To remedy this, the lab and collaborators developed an automated task scheduler that detects real-time brain activity using functional near-infrared imaging (fNIR) and adjusts information flow to accommodate the user’s available cognitive resources. The fNIR system (called the Optical Tomographic Imaging Spectrometer, or OTIS) directs low-level infrared light, which is less intense than sunlight, at Broca’s area, the region of the brain that controls language processing. Sensors in the headpiece then pick up reflected light, which indicates the level of neural activity.

Initial OTIS research sought to improve human performance by controlling the flow of nonessential information. But Peter Wubbels (Cognitive Science ’05) and Margaret Perschy (Computer Engineering ’05) are using the OTIS system to develop a communication interface for people with locked-in syndrome, a rare brain disorder that completely paralyzes individuals, leaving them conscious and aware but unable to communicate.

The prototype system allows the user to spell words by “selecting” a desired letter by counting silently. The resulting neural activation in Broca’s area is then picked up by the OTIS system. “If thinking in language is something a person can control, it can be used as a switch. By counting or not counting, a person can answer yes-or-no questions, move a cursor, use a speller and so forth,” Proffitt explained.

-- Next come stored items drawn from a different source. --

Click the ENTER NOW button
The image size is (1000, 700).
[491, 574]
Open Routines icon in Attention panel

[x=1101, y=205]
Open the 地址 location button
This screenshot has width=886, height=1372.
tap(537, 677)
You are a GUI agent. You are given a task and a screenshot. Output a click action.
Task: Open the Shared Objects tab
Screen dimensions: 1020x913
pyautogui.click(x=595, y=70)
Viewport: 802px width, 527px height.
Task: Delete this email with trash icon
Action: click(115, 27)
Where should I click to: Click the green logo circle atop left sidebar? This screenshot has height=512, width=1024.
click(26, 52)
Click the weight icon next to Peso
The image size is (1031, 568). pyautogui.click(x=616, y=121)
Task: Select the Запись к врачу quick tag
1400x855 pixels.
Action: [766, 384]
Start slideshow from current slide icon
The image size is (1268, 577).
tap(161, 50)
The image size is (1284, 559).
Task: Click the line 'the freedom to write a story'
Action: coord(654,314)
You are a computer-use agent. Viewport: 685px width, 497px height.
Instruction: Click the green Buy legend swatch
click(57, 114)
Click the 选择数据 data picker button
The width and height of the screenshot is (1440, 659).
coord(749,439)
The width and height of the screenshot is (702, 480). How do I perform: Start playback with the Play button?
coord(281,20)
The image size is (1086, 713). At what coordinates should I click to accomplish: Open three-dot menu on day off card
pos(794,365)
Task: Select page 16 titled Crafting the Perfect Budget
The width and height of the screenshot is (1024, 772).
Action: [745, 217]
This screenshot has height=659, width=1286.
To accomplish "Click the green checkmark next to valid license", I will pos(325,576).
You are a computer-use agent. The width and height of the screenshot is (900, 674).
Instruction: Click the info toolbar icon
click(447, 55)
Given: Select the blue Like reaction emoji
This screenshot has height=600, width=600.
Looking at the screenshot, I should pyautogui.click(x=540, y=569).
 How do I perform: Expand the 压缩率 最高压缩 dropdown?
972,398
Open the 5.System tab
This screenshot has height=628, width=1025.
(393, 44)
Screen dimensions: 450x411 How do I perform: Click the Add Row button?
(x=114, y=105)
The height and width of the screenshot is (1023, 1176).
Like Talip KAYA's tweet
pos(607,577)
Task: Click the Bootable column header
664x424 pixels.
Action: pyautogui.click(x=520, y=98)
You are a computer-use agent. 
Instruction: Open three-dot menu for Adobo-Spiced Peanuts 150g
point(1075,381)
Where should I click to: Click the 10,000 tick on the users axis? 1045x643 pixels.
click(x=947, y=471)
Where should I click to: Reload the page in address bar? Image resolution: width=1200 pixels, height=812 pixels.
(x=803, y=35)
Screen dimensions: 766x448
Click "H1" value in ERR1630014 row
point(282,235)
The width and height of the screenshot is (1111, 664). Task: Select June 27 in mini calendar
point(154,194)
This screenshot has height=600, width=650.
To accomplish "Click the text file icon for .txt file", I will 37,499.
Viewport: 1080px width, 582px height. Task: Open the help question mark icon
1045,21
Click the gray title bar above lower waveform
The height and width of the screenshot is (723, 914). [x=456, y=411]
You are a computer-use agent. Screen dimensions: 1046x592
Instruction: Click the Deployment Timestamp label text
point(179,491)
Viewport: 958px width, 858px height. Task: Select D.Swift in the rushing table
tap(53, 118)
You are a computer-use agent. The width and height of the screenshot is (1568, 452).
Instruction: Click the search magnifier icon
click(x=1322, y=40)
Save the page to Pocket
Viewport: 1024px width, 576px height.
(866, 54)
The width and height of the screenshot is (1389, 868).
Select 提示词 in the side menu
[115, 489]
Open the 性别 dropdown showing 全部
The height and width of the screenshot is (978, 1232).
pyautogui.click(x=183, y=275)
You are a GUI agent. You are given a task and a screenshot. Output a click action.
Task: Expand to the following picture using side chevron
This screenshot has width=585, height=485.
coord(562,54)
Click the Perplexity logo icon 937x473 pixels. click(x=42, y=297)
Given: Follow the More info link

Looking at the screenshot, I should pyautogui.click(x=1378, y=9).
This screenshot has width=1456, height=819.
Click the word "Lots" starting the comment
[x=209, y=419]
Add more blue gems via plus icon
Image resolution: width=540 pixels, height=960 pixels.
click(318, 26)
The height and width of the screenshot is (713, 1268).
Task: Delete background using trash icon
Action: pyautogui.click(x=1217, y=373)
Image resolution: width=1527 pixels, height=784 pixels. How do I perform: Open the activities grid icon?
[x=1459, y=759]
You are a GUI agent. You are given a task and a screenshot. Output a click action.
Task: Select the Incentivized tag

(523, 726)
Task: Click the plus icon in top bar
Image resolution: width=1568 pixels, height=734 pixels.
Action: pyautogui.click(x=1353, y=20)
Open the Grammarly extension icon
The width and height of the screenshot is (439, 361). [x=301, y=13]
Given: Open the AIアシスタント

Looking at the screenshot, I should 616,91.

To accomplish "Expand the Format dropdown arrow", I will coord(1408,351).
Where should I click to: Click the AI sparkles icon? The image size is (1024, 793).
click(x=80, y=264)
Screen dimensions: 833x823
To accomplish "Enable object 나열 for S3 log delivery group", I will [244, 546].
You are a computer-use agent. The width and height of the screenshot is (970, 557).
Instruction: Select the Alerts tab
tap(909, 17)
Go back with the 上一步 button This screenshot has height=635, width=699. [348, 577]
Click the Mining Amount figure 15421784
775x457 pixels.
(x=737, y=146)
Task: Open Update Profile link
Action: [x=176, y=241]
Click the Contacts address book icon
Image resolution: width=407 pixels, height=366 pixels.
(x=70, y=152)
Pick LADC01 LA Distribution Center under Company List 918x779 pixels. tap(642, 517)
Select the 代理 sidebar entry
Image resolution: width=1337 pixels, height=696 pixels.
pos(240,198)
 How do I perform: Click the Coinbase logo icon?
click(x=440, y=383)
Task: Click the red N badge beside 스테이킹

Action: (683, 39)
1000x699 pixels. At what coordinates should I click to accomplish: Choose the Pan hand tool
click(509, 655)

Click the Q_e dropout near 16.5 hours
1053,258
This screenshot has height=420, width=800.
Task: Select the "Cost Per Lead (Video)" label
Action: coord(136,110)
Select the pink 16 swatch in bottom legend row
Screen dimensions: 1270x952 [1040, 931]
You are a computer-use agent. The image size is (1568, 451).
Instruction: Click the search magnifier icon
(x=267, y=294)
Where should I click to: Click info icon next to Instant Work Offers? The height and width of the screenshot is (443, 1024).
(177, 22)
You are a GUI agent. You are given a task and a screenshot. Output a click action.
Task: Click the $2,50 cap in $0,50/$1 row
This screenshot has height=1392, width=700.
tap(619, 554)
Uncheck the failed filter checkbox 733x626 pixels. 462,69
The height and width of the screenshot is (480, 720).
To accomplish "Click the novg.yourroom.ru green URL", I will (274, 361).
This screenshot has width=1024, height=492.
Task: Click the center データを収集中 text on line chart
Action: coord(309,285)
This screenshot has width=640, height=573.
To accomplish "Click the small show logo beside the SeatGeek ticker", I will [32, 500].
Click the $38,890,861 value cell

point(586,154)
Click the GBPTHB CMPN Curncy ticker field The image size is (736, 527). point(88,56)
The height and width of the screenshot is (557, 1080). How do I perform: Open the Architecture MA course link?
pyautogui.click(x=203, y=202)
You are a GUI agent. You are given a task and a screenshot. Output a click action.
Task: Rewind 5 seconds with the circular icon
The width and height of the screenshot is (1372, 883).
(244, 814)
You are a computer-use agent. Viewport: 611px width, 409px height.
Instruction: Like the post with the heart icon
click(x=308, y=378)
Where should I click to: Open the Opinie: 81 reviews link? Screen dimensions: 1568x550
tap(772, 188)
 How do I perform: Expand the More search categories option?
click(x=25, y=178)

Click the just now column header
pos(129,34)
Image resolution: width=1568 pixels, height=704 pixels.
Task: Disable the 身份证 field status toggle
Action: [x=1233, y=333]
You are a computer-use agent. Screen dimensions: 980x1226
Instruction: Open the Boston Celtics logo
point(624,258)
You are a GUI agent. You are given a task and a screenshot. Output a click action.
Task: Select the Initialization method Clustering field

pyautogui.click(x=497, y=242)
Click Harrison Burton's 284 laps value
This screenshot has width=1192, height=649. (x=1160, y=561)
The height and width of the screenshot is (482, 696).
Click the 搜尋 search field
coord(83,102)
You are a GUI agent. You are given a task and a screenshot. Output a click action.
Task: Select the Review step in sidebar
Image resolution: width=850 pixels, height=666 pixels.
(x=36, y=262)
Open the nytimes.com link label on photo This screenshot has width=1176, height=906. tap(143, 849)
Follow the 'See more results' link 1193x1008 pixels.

Wubbels and Perschy met with locked-in patients and their families in Atlanta to learn what communication systems would be most beneficial. Some locked-in patients most want to communicate basic human needs, like feelings of thirst, hunger, discomfort or pain, while others desire a means of sophisticated interaction. “It’s so rare, especially for undergraduates, to see how their work has any bearing on the rest of society,” said Wubbels, “so to meet firsthand the people who have a real need for your work is incredibly motivating.”

“Ultimately, the lab is an educational resource for students,” said Proffitt. In addition to several graduate students, postdocs and staff members working in the lab, 10 undergraduates are getting course credit by working as research assistants. “I think one function of a major research university is providing undergraduate students with an opportunity to not only be taught by people doing the research, but also to contribute to research.”